Nachtrag: Ups   , wer lesen kann ist klar im Vorteil. Sorry, hatte überlesen, dass es tatsächlich nur um ein Backup und Restore geht, dafür sollten die Tools gehen.


----------



## Jozie (14 Februar 2019)

Hallo Thruser, hallo oliver.tonn,

Danke für die schnelle Antwort.
Lade mir das Programm von Wago und setze mich heute nochmals an die Aufgabe.
Melde mich dazu wieder.
Gruß


----------



## KLM (19 Februar 2019)

Moin, WAGOupload funktioniert für Backup/Restore recht gut. In der aktuellen Version ist sogar die SD-Karte und die NVRAM-Variablen mit dabei. Das Tool verwendet für die eigentliche Datenübertragung glaube aber auch nur FTP. Auf dem Fußweg geht es aber natürlich auch. FTP-Port im WBM einschalten und via FileZille, WinSCP, etc. (wenn Du nicht auf die SD-Karte musst, geht sogar der Windows-Explorer) die Dateien vom Controller holen. Geht übrigens bedeutend schneller, wenn Du die Applikation vorher auf Stopp setzt.
Bei den PFCs geht das sogar noch bequemer übers WBM und sogar inkl. aller EEPROM-Einstellungen, wie der IP-Adresse, etc. 

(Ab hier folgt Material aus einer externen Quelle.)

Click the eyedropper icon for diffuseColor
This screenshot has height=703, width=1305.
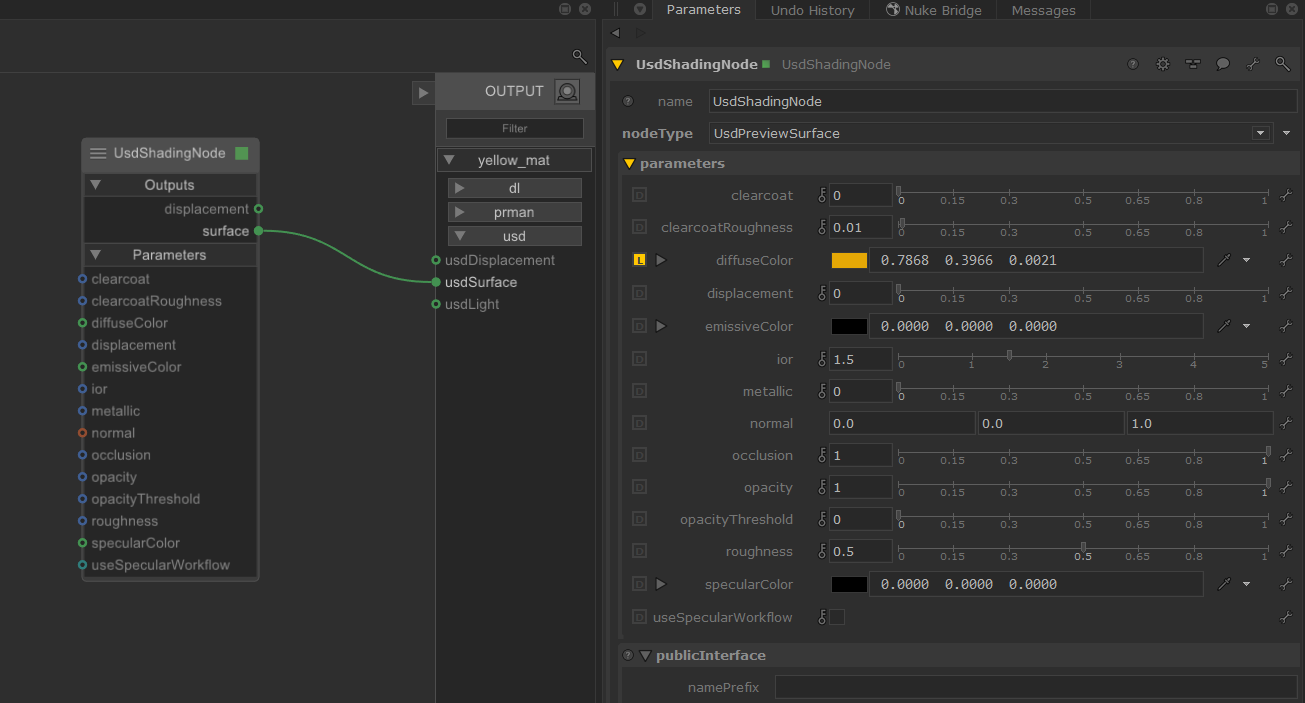(x=1224, y=260)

Edit: Ist zwar schon gesagt worden, aber um Missverständnisse zu vermeiden: Auf dem Controller ist, wenn nicht beim Einspielen explizit eingeschaltet, nur der kompilierte Maschinen-Code und nicht der für Menschen lesbare oder mit CS2.3 editierbare Quellcode. Sollte letzterer tatsächlich auf dem Controller sein, kannst Du den mit CS2.3 direkt herunterladen - CS ohne Projekt starteten > Datei > Öffnen > Button "SPS" unten rechts > ...


----------



## Jozie (24 Februar 2019)

Hallo,
Danke allen für die Detailinformationen.
Hat alles funktioniert. WAGOupload (mit Wizzard und Detailfunktionen zur Sicherung und Rücksichertung) und WinSCP (konventionell).
Habe alle Dateien von der Steuerung gesichert. 
Dann mit CS2.3 und neue konfigurierter Steueung ein neues Programm draufgeladen und gestartet. Läuft 
Danach wieder die alte Konfiguration der E/A Module gesteckt und die Sicherung zurückgespielt. Geht .

Frage zum EEProm der Steuerung:
Wieviele Schreibzyklen sind mit dem verbauten EEProm der SPS möglich? Oder macht man sich hier unnötig Gedanken?
Da ich mit einer zweiten gebrauchten Steuerung arbeite und mir nicht bekannt ist, wie oft der EEProm zuvor schon beschrieben wurde. 
Zeichnet die Steuerung solche EEProm-Schreibaktionen zusätzlich auf oder sind auslesbar?


----------